_Task statement_
Copy each of the rows below word for word, line by line, without changing anything.

# start of Records to use

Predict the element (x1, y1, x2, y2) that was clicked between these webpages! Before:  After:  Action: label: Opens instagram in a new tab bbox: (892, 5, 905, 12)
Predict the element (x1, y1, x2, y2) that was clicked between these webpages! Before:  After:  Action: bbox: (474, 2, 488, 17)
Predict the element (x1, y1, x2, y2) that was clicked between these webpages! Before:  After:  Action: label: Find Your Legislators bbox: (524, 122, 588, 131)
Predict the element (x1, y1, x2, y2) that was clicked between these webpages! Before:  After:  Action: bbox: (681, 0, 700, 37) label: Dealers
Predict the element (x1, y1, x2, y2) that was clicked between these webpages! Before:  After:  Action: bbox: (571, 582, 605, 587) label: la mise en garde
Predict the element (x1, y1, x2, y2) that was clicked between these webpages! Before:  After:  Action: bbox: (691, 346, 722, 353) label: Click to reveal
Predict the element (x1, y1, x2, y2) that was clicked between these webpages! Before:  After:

# end of Records to use

_Response below_
Predict the element (x1, y1, x2, y2) that was clicked between these webpages! Before:  After:  Action: label: Opens instagram in a new tab bbox: (892, 5, 905, 12)
Predict the element (x1, y1, x2, y2) that was clicked between these webpages! Before:  After:  Action: bbox: (474, 2, 488, 17)
Predict the element (x1, y1, x2, y2) that was clicked between these webpages! Before:  After:  Action: label: Find Your Legislators bbox: (524, 122, 588, 131)
Predict the element (x1, y1, x2, y2) that was clicked between these webpages! Before:  After:  Action: bbox: (681, 0, 700, 37) label: Dealers
Predict the element (x1, y1, x2, y2) that was clicked between these webpages! Before:  After:  Action: bbox: (571, 582, 605, 587) label: la mise en garde
Predict the element (x1, y1, x2, y2) that was clicked between these webpages! Before:  After:  Action: bbox: (691, 346, 722, 353) label: Click to reveal
Predict the element (x1, y1, x2, y2) that was clicked between these webpages! Before:  After:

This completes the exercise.